EXPLORE THE MATERIAL →
1. Reproduce the part of the publication on university tuition refund suits that begins at the words "Bilzin Sumberg Publication" and stops after the words "v. Fordham University.".
2. In the publication on university tuition refund suits, how did the court characterize the provisions of Columbia's publications describing the "campus experience"?

SELECTED PASSAGE →
=== Section Start ===
Mixed Results for University Defendants in Latest Tuition Refund Suits

Bilzin Sumberg Publication
March 10, 2021
Two more university tuition refund cases were recently decided at the pleadings stage, with mixed results for the university defendants. The U.S. District Court for the Southern District of New York ruled in the matter of Marbury v. Pace University and In re Columbia Tuition Refund Action that to the extent students from these universities plausibly alleged violations of “specific contractual promises,” their claims survived. Otherwise, those claims would not be permitted to proceed. This decision is in line with the same district court’s ruling in Hassan v. Fordham University.

The court rejected Columbia students’ claim for tuition reimbursement as a result of the university’s move to online learning but allowed a similar claim to proceed against Pace. In Columbia, the court rejected the plaintiffs’ arguments that the custom and course of dealing of having in-person instruction created a contractual entitlement to in-person classes. Likewise, the fact that Columbia had previously offered online-only courses and programs did not create an express promise that all other classes would be conducted via in-person instruction. The court stated that to the extent Columbia’s advertisements for those previous online courses guaranteed online-only instruction, then students in those programs could claim a contractual entitlement to online classes. But it did not follow that students in other programs would have a contractual entitlement claim to in-person instruction. Reliance on various provisions of Columbia’s publications describing the “campus experience” were deemed insufficient to state a claim and were characterized as “opinion or puffery” that was too vague to establish a contract.
=== Section End ===
MATERIAL PROVIDED →
=== Section Start ===
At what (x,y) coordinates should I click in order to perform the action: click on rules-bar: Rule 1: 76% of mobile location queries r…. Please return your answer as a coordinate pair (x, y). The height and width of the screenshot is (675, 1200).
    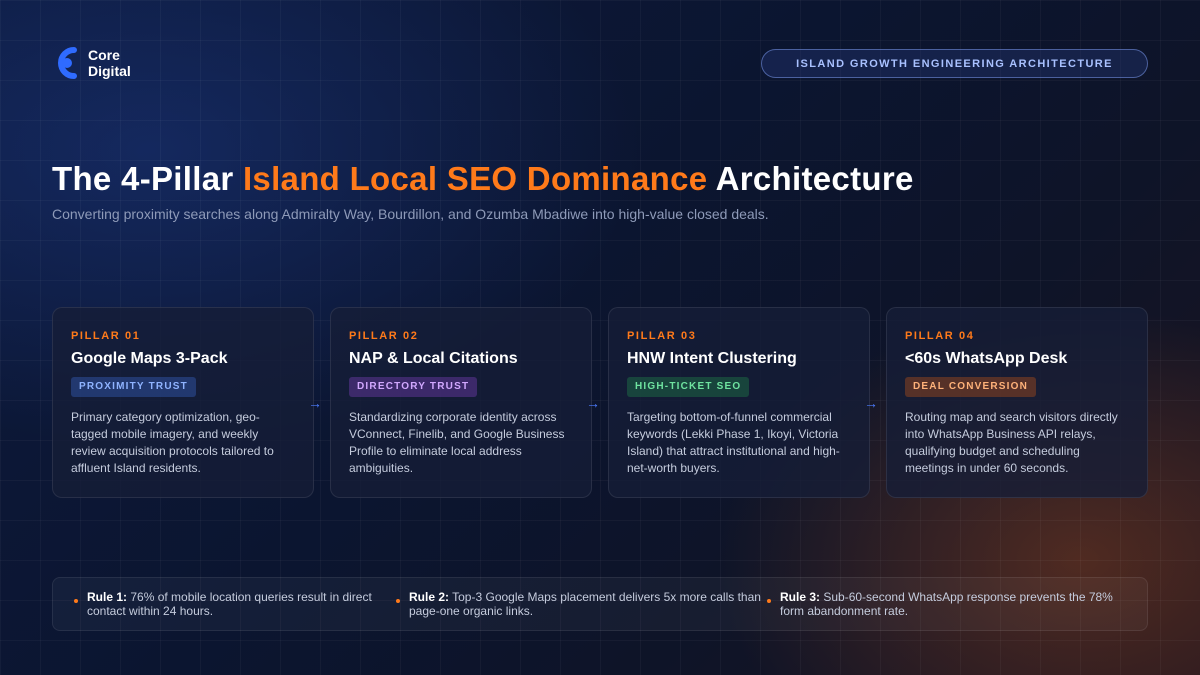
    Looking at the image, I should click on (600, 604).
=== Section End ===
ANSWERS TO THE TASKS →
1.
Bilzin Sumberg Publication
March 10, 2021
Two more university tuition refund cases were recently decided at the pleadings stage, with mixed results for the university defendants. The U.S. District Court for the Southern District of New York ruled in the matter of Marbury v. Pace University and In re Columbia Tuition Refund Action that to the extent students from these universities plausibly alleged violations of “specific contractual promises,” their claims survived. Otherwise, those claims would not be permitted to proceed. This decision is in line with the same district court’s ruling in Hassan v. Fordham University.

2. The court characterized them as "opinion or puffery" too vague to establish a contract.